“Options (VIX) tied to gains in the benchmark gauge for American stock volatility reached the highest prices in six years last week, reflecting bets that the calm prevailing in equities for the last year won’t last.
A series of calls that appreciate in tandem with the Chicago Board Options Exchange Volatility Index climbed to the highest since May 2007 relative to puts, according to data compiled by Bloomberg. The increase reflects bets that swings measured by the VIX will widen this year after the Standard & Poor’s 500 Index rose 30 percent in 2013 without ever suffering a decline of 10 percent or more.
The intensifying standoff between Ukraine and Russia in the Crimea added to concerns facing global stock investors. U.S. equities completed a rebound last week from a selloff spurred by emerging-market turmoil that erased 5.8 percent between Jan. 15 and Feb. 3, the biggest retreat since June.
“Any time geopolitical risks escalate, especially in a major way — and we’d say this is a major escalation and a major increase in risk — you subject global stock markets to increased volatility,”Timothy Ghriskey, chief investment officer at New York-based Solaris Asset Management LLC, which manages about $1.5 billion in assets, said by phone yesterday. “The impact may end up being modest if the situation de-escalates, but right now there is no sign of that.”
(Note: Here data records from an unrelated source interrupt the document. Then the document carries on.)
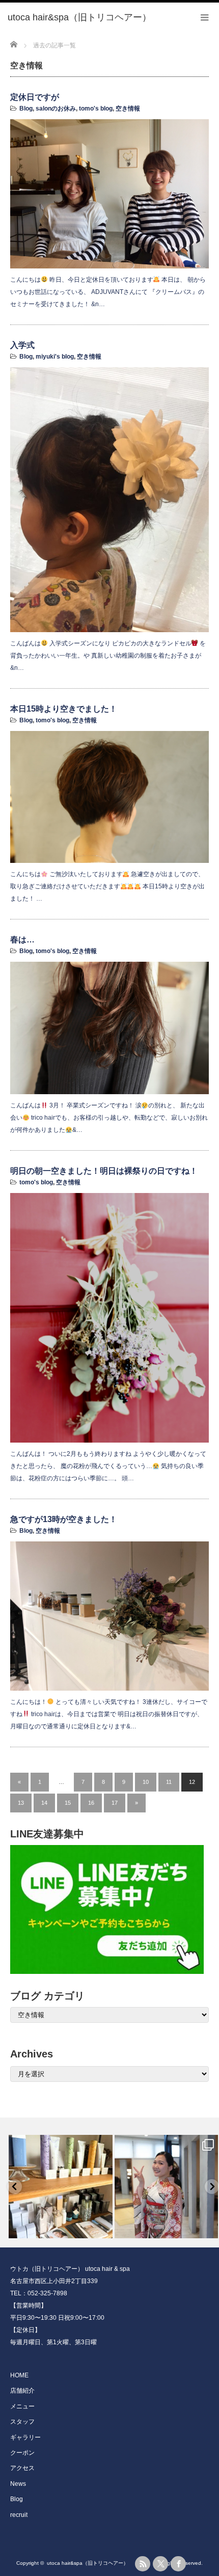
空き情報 (128, 108)
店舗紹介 (22, 2390)
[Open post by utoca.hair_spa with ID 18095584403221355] (166, 2187)
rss (142, 2563)
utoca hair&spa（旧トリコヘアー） (100, 2563)
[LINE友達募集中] (109, 1909)
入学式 (22, 345)
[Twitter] (160, 2563)
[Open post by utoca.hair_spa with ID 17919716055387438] (61, 2187)
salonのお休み (56, 108)
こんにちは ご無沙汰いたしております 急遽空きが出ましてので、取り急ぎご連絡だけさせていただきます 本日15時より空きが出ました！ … (107, 886)
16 (91, 1803)
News (18, 2483)
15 (68, 1803)
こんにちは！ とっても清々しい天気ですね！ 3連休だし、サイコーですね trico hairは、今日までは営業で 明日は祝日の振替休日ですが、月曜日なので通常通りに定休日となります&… (108, 1714)
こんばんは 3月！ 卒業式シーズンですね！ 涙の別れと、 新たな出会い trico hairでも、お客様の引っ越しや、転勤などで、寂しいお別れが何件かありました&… (109, 1117)
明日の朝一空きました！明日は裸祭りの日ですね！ (104, 1171)
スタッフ (22, 2421)
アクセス (22, 2468)
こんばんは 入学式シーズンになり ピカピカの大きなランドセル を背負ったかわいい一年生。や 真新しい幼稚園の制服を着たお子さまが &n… (108, 655)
The crisis in Ukraine deteriorated as Russian President Vladimir Putin won parliamentary backing to send troops into Russia’s southern neighbor. Ukraine, which put its forces on combat readiness, said over the weekend an invasion would be “an act of war,” and U.S. President Barack Obamawarned Russia not to intervene. The conflict follows a month in which global equities, bonds and commodities rose together for the first time since July and the S&P 500 rallied 4.3 percent to an all-time high after a 3.6 percent decline in January.
Futures on the S&P 500 slid 0.8 percent at 9:15 a.m. in London today. The HSI Volatility Index, which measures the cost of options on the Hong Kong equity gauge, jumped 10 percent, while the Nikkei Stock Average Volatility Index climbed 7. Europe’s VStoxx Index surged 17 percent, the most since January, to 19.56.
Calls predicting a 10 percent gain in the VIX cost 18.2 points more than puts betting on a 10 percent decrease as of Feb. 28, according to three-month options data compiled by Bloomberg. That’s the biggest gap since before the start of the financial crisis.